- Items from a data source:
=== Section Start ===

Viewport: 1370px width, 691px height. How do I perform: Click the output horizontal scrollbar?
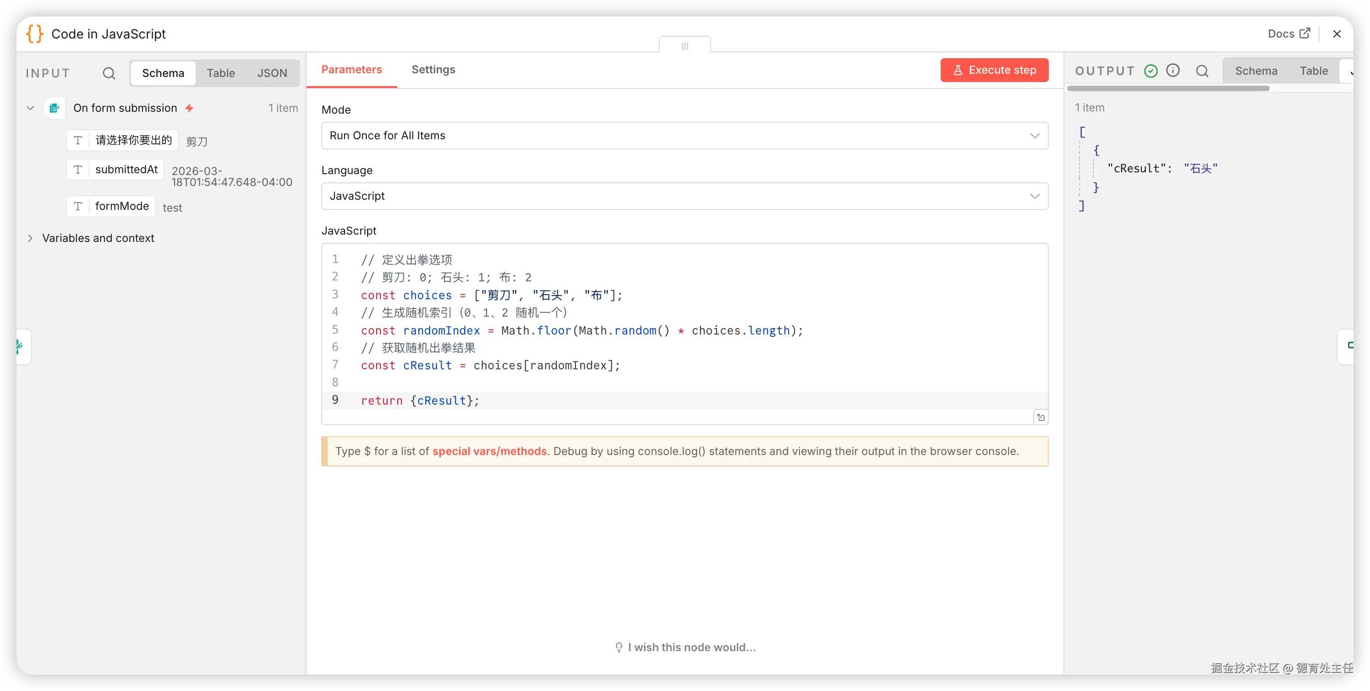pyautogui.click(x=1168, y=89)
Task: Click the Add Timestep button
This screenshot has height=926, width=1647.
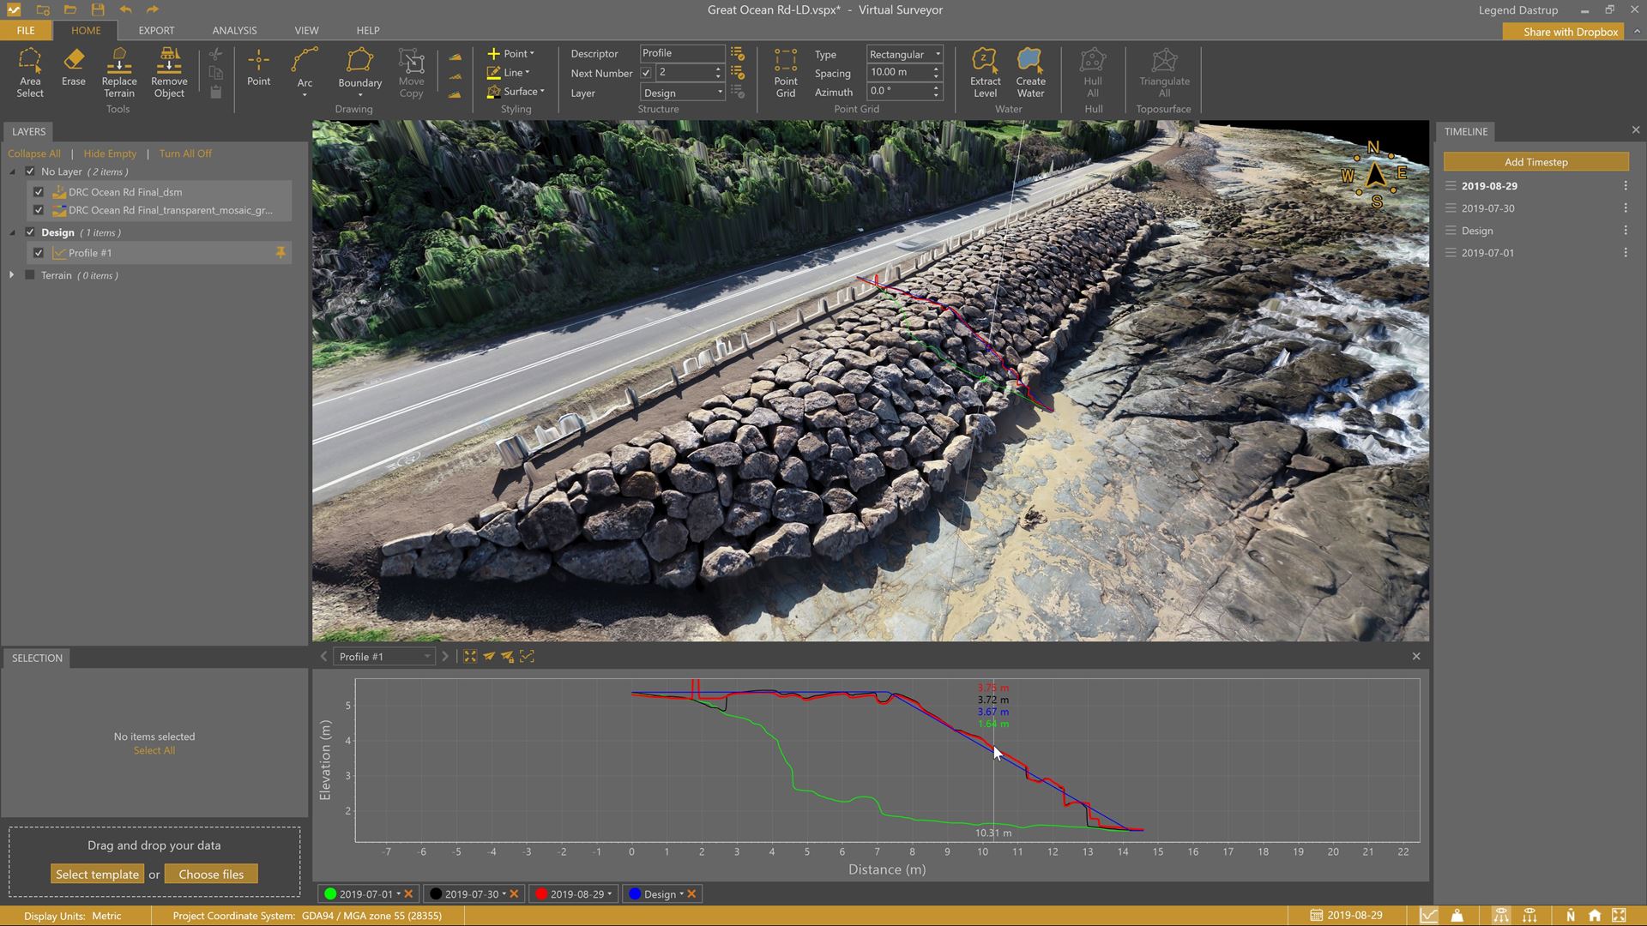Action: 1535,162
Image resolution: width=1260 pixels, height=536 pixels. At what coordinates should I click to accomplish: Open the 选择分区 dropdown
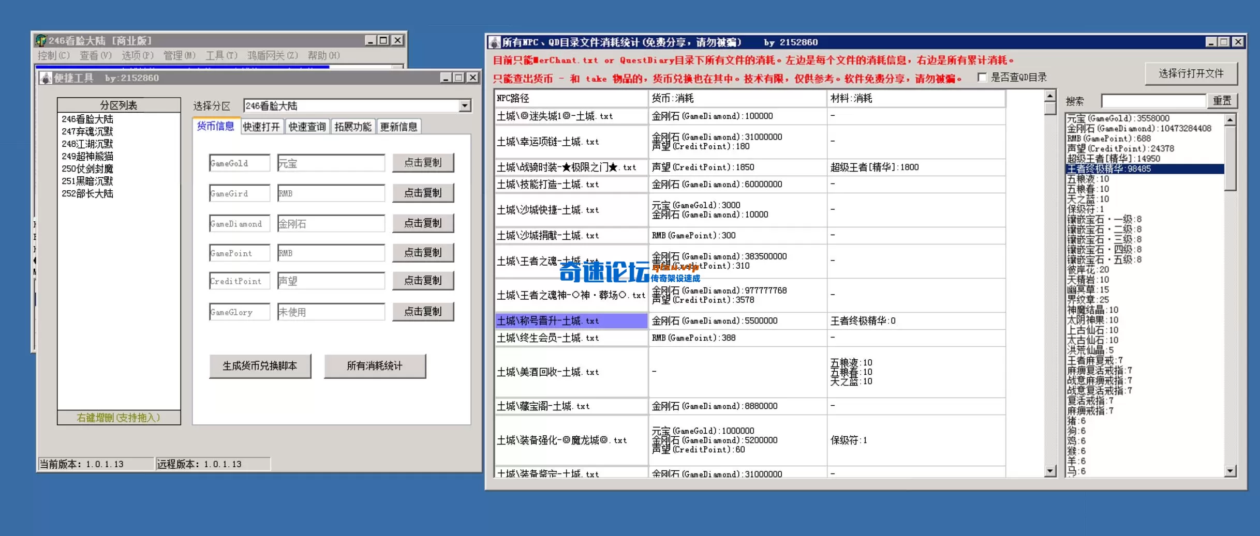click(x=465, y=105)

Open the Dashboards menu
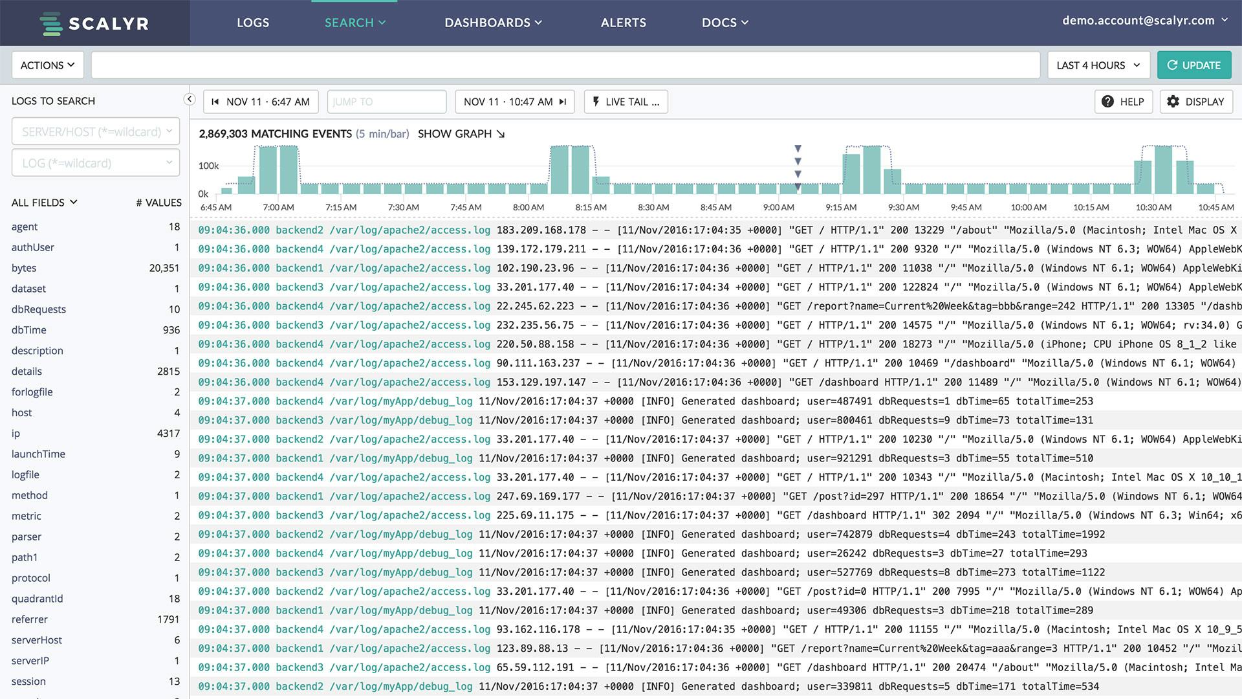coord(493,23)
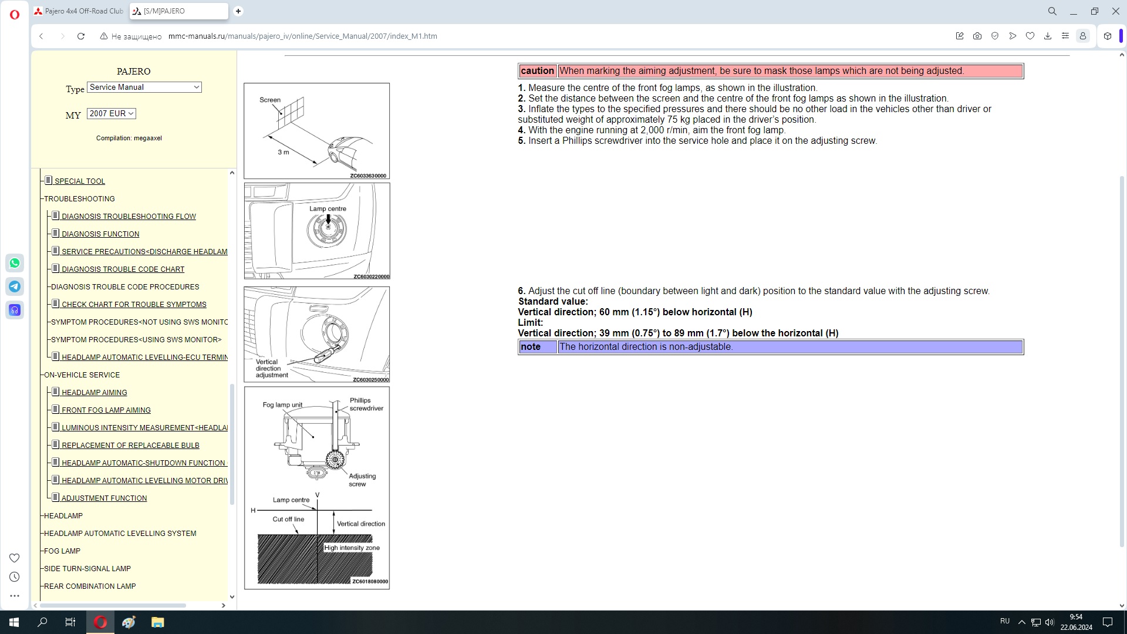The image size is (1127, 634).
Task: Open the HEADLAMP AIMING link
Action: [x=94, y=392]
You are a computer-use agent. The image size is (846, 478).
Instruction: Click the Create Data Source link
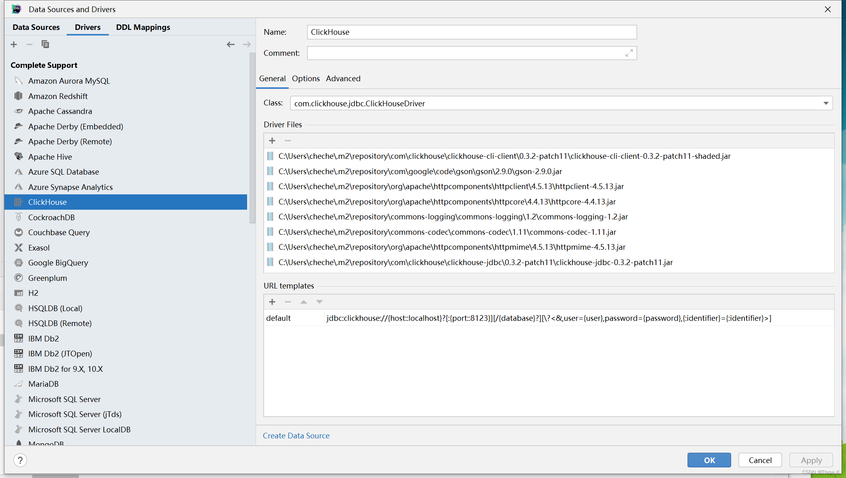(296, 436)
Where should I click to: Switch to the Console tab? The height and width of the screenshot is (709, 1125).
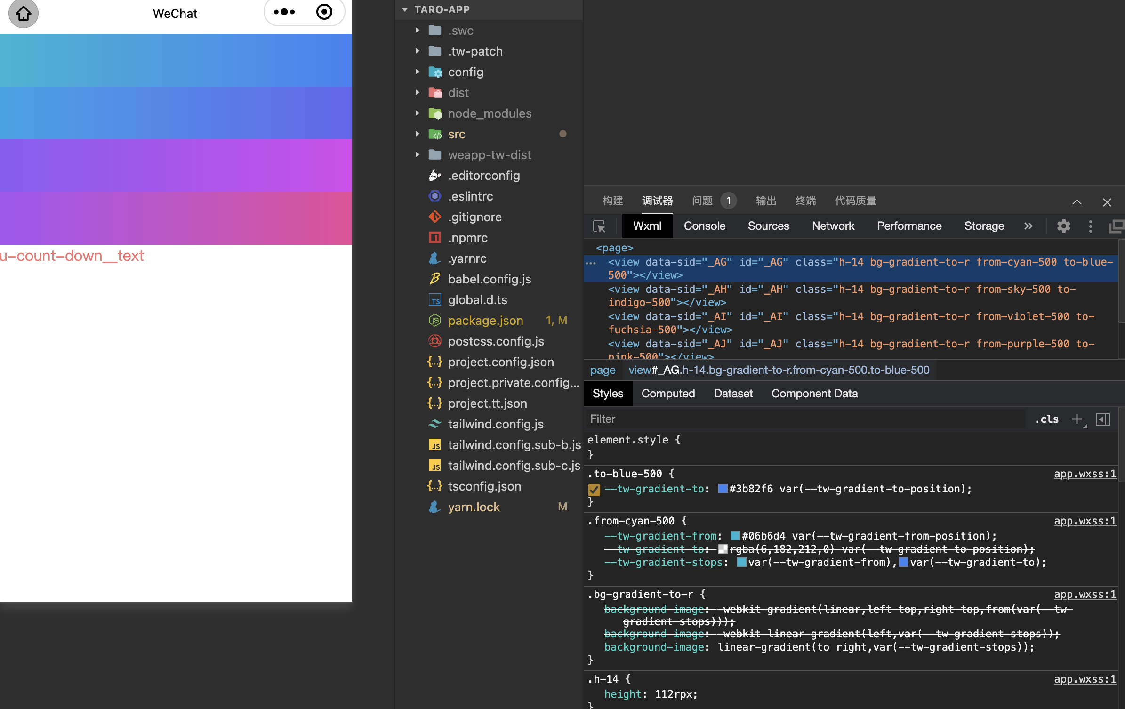(x=704, y=226)
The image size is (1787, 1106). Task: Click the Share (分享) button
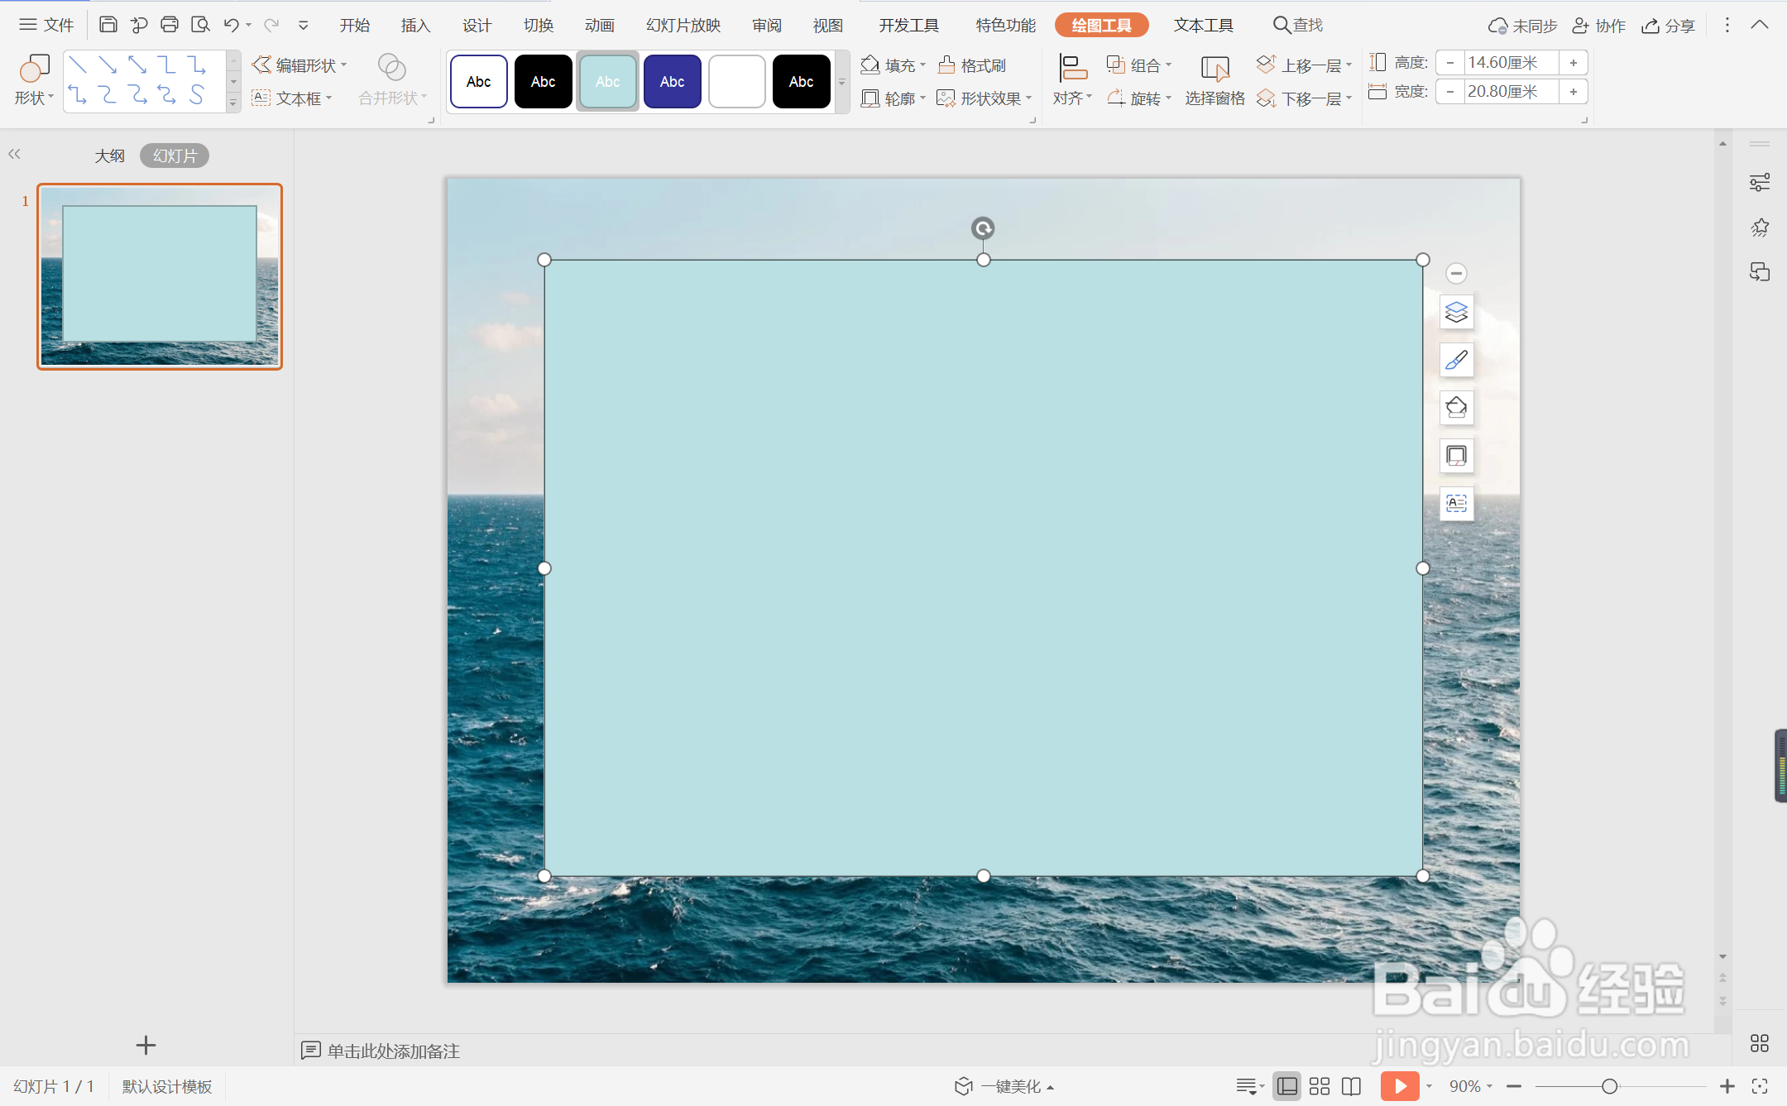(1668, 26)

=== Section End ===

- What to do: Reproduce each entry verbatim, excluding any embedded images.

- Response box:
Viewport: 1370px width, 691px height. How do I perform: Click the output horizontal scrollbar?
pyautogui.click(x=1168, y=89)
Task: Click the Add Timestep button
This screenshot has height=926, width=1647.
Action: 1535,162
Image resolution: width=1260 pixels, height=536 pixels. At what coordinates should I click to accomplish: Open the 选择分区 dropdown
click(x=465, y=105)

Open the Dashboards menu
coord(493,23)
The image size is (1127, 634).
Task: Open the HEADLAMP AIMING link
Action: [x=94, y=392]
You are a computer-use agent. The image size is (846, 478).
Instruction: Click the Create Data Source link
(296, 436)
Where should I click to: Switch to the Console tab? The height and width of the screenshot is (709, 1125).
(x=704, y=226)
The image size is (1787, 1106). Task: Click the Share (分享) button
(1668, 26)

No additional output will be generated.